Swaftham: Printed and sold by D. Sudbury; By Longman, Hurst, and Co., 1805.
First English edition of the unauthorized fifth book of Don Quixote, by the author of the unauthorized second book. Translation is attributed to Brigg Fountine. Presentation copy from the translator on title-page of volume one which reads "From the translator to Mrs Esdaile by Brigg Fountaine Esqr". Three twelvemo volumes (7 x 4 inches; 177 x 101 mm). , 4, xliv, 219, 300-340; , 4, 286; , 4, 233, [1, blank]pp. We could find no other copies of this at auction.
Contemporary speckled calf, rebacked with most of original spines. Boards tooled in gilt. Spines stamped in gilt and lettered in blind. Board edges tooled in blind. Top edges dyed brown, others speckled red. With some rubbing to boards and corners. Some occasional light foxing. Previous owner Edmund Esdaile, decedent of the recipient of the inscription's modern ink signature and notes to front free endpaper of each volume. Overall a very good set.
"Brigg Fountaine, Esq., who died in 1825, in his 82nd year, was well learned in the ancient and modern languages, and passionately fond of music. In 1805 he published a translation of Don Quixote." (Genuki Norfolk).

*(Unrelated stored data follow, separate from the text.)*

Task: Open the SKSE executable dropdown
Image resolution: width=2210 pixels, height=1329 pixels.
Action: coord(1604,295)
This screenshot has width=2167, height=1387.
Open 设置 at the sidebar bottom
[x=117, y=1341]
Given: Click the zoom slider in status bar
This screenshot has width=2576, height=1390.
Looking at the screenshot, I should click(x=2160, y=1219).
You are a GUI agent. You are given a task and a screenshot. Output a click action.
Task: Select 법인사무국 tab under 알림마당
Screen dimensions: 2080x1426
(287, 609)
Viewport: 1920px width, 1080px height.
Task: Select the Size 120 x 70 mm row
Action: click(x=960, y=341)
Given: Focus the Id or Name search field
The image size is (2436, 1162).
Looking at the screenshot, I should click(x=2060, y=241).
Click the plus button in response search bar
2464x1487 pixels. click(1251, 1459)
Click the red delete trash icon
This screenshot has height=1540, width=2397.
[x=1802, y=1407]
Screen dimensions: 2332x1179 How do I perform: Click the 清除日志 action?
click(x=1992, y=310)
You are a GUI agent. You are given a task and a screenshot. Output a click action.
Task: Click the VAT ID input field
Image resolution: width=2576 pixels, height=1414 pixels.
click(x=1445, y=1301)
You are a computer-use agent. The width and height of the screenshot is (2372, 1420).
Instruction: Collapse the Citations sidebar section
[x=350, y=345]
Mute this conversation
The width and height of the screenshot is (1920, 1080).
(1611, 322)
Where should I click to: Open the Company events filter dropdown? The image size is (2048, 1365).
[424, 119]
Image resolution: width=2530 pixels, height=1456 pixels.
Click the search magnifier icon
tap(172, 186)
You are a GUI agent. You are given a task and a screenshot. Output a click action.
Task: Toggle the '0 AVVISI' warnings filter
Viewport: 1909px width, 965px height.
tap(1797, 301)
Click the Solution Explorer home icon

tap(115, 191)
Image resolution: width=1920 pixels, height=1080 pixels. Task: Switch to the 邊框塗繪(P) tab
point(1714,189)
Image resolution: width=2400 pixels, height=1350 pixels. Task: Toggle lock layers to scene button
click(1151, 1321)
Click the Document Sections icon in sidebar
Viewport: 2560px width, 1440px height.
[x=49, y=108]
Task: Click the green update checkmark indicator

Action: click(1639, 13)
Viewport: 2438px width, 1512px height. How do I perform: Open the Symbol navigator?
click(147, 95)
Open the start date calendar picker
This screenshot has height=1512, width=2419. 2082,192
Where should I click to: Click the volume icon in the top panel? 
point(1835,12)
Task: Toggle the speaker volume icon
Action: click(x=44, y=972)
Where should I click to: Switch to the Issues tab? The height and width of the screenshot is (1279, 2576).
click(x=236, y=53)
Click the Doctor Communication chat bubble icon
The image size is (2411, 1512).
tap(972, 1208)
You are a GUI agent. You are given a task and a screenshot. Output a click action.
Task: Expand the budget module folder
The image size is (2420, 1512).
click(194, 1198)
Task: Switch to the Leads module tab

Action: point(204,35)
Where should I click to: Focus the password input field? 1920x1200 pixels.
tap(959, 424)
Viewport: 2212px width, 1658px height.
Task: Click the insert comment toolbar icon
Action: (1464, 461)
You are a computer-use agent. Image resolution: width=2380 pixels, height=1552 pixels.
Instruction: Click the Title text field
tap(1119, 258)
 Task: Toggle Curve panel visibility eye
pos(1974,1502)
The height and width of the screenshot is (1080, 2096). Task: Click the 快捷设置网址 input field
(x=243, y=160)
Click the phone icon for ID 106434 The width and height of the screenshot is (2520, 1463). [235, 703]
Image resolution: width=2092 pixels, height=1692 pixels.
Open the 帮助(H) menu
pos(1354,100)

"Don Quixote was first printed in Madrid in 1605. It was an immediate success—the first edition quickly sold out, and new ones were printed both in Spain and throughout Europe... When Cervantes wrote the 1605 Don Quixote, it was not at all clear that it would be the first of a two-volume set. At the end of the frame story- a pseudo-historical, metafictional narrative of how this 'true' tale came to light- a scholar has uncovered documents concerning Quixote’s continued adventures and hopes to eventually publish them. However, Cervantes’s final words are forse altro cantera con miglior plettro, or, 'perhaps someone else will sing with a better plectrum [pick for a musical instrument].” This could be interpreted as an invitation for another author to continue Quixote’s story... Nine years later, someone did: Segundo Tomo del Ingenioso Hidalgo Don Quixote de la Mancha was released in 1614, authored by an Alonso Fernandez de Avellaneda- a nom de plume whose identity remains a mystery to this day. Given the ambiguity of the novel’s conclusion, the passage of several years with no sequel, and the lucrative endeavor that a second Quixote book was sure to be, it’s understandable that another writer would throw his hat into the ring. However, the book’s unauthorized nature and its preface’s personal attacks on Cervantes earned the ire of Don Quixote’s creator and eventually the disparaging label of 'the False Quixote.'Unbeknownst to Avellaneda, Cervantes was writing his own Quixote continuation, which he finished the following year. His Part II contains several references to Avellaneda, none of them kind... Cervantes learned from his 1605 mistake and closed out his Part II with no room for further sequels. Not only does he kill Quixote, he has a notary arrive to corroborate it... Not surprisingly, the demand for Avellaneda's novel has not held up well over time, though Nabokov, of all people, found it to have some merit, suggesting it was 'kinder' and 'more humane' than Cervantes’s version, which he deemed brutal and cruel. Cervantes’s two parts were frequently reprinted and were first translated into English in 1612 and 1620, respectively. Avellaneda’s text, on the other hand, was not translated until much later, in 1705, so it received the misleading descriptor 'Third Volume.'" (The Case of the False Quixote By Meredith Mann, NYPL).